* Exercise prompt: Copy out, word for word, the stretch of the listing below from its beginning through the line containing "tap(759, 810)", with both ends included.

* Information shown:

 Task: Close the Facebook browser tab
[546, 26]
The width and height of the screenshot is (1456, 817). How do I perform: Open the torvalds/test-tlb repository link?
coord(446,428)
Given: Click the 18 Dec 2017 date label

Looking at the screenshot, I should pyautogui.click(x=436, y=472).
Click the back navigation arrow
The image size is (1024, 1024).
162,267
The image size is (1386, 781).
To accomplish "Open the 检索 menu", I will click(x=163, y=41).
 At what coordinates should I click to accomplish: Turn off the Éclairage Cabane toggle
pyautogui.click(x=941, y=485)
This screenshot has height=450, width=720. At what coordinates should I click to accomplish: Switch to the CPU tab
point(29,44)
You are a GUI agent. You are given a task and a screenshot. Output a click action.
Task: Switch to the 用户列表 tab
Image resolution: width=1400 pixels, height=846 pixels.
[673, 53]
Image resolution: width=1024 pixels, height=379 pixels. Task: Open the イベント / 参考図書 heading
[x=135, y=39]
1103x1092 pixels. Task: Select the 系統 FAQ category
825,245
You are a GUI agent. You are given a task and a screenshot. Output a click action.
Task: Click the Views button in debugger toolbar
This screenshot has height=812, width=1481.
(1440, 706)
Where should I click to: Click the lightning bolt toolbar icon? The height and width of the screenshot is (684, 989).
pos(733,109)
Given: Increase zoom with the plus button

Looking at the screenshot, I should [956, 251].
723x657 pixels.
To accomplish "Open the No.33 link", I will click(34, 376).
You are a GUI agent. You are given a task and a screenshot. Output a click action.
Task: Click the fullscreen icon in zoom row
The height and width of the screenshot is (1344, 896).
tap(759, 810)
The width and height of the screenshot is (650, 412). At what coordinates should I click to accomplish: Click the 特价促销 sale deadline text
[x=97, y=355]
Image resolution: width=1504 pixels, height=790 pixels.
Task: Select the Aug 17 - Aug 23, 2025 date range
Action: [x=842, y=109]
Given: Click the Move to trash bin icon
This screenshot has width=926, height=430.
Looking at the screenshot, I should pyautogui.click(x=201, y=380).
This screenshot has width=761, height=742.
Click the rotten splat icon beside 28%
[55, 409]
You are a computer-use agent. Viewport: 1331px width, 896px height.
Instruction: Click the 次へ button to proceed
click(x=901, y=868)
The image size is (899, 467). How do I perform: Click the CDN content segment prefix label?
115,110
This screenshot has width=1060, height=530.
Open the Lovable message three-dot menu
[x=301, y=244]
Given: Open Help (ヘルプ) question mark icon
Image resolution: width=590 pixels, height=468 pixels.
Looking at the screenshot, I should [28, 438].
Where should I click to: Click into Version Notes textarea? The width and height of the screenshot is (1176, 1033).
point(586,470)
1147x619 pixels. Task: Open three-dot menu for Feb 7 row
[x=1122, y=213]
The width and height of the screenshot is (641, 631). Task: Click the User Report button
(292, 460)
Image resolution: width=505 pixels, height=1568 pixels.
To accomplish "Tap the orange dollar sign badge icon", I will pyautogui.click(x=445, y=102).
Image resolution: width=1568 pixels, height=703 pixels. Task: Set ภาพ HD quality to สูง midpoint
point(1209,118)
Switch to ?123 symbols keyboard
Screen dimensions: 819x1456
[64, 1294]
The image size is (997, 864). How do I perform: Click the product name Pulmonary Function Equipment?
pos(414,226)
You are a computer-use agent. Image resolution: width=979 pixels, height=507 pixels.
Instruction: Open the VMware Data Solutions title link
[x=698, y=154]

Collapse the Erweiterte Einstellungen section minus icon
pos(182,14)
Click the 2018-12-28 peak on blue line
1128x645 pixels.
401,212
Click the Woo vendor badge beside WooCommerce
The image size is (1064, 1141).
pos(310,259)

* The reply:
 Task: Close the Facebook browser tab
[546, 26]
The width and height of the screenshot is (1456, 817). How do I perform: Open the torvalds/test-tlb repository link?
coord(446,428)
Given: Click the 18 Dec 2017 date label

Looking at the screenshot, I should pyautogui.click(x=436, y=472).
Click the back navigation arrow
The image size is (1024, 1024).
162,267
The image size is (1386, 781).
To accomplish "Open the 检索 menu", I will click(x=163, y=41).
 At what coordinates should I click to accomplish: Turn off the Éclairage Cabane toggle
pyautogui.click(x=941, y=485)
This screenshot has height=450, width=720. At what coordinates should I click to accomplish: Switch to the CPU tab
point(29,44)
You are a GUI agent. You are given a task and a screenshot. Output a click action.
Task: Switch to the 用户列表 tab
Image resolution: width=1400 pixels, height=846 pixels.
[673, 53]
Image resolution: width=1024 pixels, height=379 pixels. Task: Open the イベント / 参考図書 heading
[x=135, y=39]
1103x1092 pixels. Task: Select the 系統 FAQ category
825,245
You are a GUI agent. You are given a task and a screenshot. Output a click action.
Task: Click the Views button in debugger toolbar
This screenshot has height=812, width=1481.
(1440, 706)
Where should I click to: Click the lightning bolt toolbar icon? The height and width of the screenshot is (684, 989).
pos(733,109)
Given: Increase zoom with the plus button

Looking at the screenshot, I should [956, 251].
723x657 pixels.
To accomplish "Open the No.33 link", I will click(34, 376).
You are a GUI agent. You are given a task and a screenshot. Output a click action.
Task: Click the fullscreen icon in zoom row
The height and width of the screenshot is (1344, 896).
tap(759, 810)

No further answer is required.